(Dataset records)
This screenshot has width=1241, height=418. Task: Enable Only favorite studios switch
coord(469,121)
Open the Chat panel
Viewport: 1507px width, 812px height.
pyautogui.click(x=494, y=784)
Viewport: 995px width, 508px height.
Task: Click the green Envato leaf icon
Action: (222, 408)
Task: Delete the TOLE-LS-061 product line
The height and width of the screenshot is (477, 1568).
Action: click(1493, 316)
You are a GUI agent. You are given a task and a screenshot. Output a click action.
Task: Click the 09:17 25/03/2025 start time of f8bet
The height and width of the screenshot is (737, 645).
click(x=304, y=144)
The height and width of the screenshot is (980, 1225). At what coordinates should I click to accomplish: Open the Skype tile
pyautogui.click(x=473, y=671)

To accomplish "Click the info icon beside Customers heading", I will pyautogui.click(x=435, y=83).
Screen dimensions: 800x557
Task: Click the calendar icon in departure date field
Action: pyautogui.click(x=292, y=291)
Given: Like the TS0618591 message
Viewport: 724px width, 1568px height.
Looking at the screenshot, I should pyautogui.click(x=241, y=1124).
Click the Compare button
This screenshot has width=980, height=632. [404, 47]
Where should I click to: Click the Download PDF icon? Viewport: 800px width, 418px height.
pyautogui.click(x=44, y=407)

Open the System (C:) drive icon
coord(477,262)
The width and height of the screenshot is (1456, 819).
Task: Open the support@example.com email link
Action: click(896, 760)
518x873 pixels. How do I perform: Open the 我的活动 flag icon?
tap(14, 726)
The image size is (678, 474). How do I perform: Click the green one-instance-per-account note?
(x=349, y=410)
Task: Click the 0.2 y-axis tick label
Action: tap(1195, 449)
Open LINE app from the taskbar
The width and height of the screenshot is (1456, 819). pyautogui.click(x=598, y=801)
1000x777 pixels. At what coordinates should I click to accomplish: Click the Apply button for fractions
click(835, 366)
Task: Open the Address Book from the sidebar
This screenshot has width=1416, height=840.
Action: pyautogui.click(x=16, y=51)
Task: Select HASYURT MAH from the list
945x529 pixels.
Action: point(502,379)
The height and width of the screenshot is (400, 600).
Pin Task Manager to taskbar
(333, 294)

-- YOUR TASK --
Would you reproduce all of the data exactly, without a single alteration?

-- RESULT FOR THIS TASK --
This screenshot has width=1241, height=418. Task: Enable Only favorite studios switch
coord(469,121)
Open the Chat panel
Viewport: 1507px width, 812px height.
pyautogui.click(x=494, y=784)
Viewport: 995px width, 508px height.
Task: Click the green Envato leaf icon
Action: (222, 408)
Task: Delete the TOLE-LS-061 product line
The height and width of the screenshot is (477, 1568).
Action: click(1493, 316)
You are a GUI agent. You are given a task and a screenshot. Output a click action.
Task: Click the 09:17 25/03/2025 start time of f8bet
The height and width of the screenshot is (737, 645).
click(x=304, y=144)
The height and width of the screenshot is (980, 1225). At what coordinates should I click to accomplish: Open the Skype tile
pyautogui.click(x=473, y=671)

To accomplish "Click the info icon beside Customers heading", I will pyautogui.click(x=435, y=83).
Screen dimensions: 800x557
Task: Click the calendar icon in departure date field
Action: pyautogui.click(x=292, y=291)
Given: Like the TS0618591 message
Viewport: 724px width, 1568px height.
Looking at the screenshot, I should pyautogui.click(x=241, y=1124).
Click the Compare button
This screenshot has width=980, height=632. [404, 47]
Where should I click to: Click the Download PDF icon? Viewport: 800px width, 418px height.
pyautogui.click(x=44, y=407)

Open the System (C:) drive icon
coord(477,262)
The width and height of the screenshot is (1456, 819).
Task: Open the support@example.com email link
Action: click(896, 760)
518x873 pixels. How do I perform: Open the 我的活动 flag icon?
tap(14, 726)
The image size is (678, 474). How do I perform: Click the green one-instance-per-account note?
(x=349, y=410)
Task: Click the 0.2 y-axis tick label
Action: tap(1195, 449)
Open LINE app from the taskbar
The width and height of the screenshot is (1456, 819). pyautogui.click(x=598, y=801)
1000x777 pixels. At what coordinates should I click to accomplish: Click the Apply button for fractions
click(835, 366)
Task: Open the Address Book from the sidebar
This screenshot has width=1416, height=840.
Action: pyautogui.click(x=16, y=51)
Task: Select HASYURT MAH from the list
945x529 pixels.
Action: point(502,379)
The height and width of the screenshot is (400, 600).
Pin Task Manager to taskbar
(333, 294)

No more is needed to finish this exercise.